Passage for review →
Among his autumn pleasures was the watching the first work of his architect grandson-a new bell-tower at the House of Mercy.

The winter brought a heavy and wholly unexpected blow -the death of his only son on December 14. This bitter grief was borne with calm submission. He went on, to the fullest measure of his strength, with his accustomed work, he met all around him with his usual gentle smile, but those who watched him closely saw that the spring of his life was broken, and from that day his strength failed more and more rapidly.

Still, for nearly two years he worked on, till, after his return home from Ryde, in the summer of 1901, he was laid by with a slight internal attack, from the effects of which he never wholly rallied. In October he seemed much better, and on the 26th of that month he was able to preside at the reelection of the Mother Superior. On that day he visited the Convalescent Hospital, as well as the House of Mercy, doing more than he had done for long, and was bright in the evening, and pleased to have got through so much. The next day he did not feel able to rise, and on the following morning, the Feast of St. Simon and St. Jude, he passed away without pain or struggle, in the presence of his two daughters and a nursing Sister.

Data shown →
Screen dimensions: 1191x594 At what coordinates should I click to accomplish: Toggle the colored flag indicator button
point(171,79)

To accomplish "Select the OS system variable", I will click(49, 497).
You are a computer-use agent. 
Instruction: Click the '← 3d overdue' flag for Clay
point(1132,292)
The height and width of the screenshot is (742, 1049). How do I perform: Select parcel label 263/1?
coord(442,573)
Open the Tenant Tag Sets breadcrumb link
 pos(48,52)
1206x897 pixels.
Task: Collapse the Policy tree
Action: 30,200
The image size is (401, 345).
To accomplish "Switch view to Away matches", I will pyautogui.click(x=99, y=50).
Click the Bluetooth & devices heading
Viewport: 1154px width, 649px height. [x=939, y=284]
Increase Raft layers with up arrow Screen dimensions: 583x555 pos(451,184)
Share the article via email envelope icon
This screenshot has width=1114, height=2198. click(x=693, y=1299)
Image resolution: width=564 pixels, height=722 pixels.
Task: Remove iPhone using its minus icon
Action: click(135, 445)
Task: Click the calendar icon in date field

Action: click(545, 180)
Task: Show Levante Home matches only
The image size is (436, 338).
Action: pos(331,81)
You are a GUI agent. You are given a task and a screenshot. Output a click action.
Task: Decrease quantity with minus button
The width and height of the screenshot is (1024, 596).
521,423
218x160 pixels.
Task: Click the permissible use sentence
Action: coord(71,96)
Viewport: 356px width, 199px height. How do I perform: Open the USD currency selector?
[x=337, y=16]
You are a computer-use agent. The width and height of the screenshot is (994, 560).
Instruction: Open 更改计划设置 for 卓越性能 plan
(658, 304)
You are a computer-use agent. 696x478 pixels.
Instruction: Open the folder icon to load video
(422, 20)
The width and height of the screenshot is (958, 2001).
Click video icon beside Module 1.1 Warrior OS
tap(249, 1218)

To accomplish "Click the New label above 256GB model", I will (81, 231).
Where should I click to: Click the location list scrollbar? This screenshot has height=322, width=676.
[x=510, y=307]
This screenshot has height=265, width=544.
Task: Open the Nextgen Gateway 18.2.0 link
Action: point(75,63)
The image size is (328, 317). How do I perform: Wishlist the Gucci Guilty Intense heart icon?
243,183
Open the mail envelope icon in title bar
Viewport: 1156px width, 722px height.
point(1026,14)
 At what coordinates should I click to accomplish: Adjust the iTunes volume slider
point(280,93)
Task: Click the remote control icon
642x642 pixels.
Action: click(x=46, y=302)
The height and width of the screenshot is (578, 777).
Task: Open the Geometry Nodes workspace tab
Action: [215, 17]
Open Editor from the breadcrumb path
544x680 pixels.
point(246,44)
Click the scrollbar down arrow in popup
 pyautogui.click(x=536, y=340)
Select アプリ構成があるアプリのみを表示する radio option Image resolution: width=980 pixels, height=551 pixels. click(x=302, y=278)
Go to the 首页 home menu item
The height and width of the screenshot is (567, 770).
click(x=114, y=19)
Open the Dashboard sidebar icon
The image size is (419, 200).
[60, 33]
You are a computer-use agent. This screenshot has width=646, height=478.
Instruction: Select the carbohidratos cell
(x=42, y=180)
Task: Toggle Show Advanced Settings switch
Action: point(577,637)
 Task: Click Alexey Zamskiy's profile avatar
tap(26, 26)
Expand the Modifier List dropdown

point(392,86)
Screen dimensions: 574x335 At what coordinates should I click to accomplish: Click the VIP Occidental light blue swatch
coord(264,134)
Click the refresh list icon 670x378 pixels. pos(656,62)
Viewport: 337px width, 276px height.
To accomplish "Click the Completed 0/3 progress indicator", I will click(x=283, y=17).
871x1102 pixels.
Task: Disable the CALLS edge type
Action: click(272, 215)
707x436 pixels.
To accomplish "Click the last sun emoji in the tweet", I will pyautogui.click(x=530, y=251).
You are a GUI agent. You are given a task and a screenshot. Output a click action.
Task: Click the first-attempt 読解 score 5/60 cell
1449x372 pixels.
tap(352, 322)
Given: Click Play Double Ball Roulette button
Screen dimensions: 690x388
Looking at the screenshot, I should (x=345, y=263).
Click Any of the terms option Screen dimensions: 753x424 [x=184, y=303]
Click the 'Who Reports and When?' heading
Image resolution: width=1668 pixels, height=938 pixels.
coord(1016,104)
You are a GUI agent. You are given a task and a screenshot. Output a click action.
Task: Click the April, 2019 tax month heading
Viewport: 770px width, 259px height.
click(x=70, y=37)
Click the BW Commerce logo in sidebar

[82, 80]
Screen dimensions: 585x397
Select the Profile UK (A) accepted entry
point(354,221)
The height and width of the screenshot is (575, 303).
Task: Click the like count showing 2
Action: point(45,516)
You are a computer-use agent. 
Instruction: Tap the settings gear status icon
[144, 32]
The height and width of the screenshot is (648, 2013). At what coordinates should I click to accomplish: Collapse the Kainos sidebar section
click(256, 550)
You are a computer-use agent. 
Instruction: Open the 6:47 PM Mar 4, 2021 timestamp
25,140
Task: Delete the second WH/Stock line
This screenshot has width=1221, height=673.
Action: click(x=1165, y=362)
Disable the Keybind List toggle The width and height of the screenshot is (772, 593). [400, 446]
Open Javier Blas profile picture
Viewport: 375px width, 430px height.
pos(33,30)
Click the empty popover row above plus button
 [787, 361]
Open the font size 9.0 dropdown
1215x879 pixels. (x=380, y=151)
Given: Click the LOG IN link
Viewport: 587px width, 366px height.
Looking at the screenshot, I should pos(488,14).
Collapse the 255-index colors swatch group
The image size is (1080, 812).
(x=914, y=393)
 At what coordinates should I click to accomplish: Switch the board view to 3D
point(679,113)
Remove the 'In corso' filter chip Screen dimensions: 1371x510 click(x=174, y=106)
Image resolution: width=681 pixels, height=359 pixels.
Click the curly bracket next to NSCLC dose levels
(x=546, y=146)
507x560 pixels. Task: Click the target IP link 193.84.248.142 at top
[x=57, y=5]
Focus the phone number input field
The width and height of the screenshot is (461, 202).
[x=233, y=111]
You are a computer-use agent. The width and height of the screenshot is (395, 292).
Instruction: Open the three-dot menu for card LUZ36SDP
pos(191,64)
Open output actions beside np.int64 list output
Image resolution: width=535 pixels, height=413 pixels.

Assigned task 1 → Which of his relatives does the passage on his final years mention?
Assigned task 2 → Swap "grief" for "sorrow" in the passage on his final years, starting at "Among his autumn" and ending at "and more rapidly.". Give that stretch again with the swap made.

Reply 1 →
- His architect grandson
- His only son
- His two daughters

Reply 2 →
Among his autumn pleasures was the watching the first work of his architect grandson-a new bell-tower at the House of Mercy.

The winter brought a heavy and wholly unexpected blow -the death of his only son on December 14. This bitter sorrow was borne with calm submission. He went on, to the fullest measure of his strength, with his accustomed work, he met all around him with his usual gentle smile, but those who watched him closely saw that the spring of his life was broken, and from that day his strength failed more and more rapidly.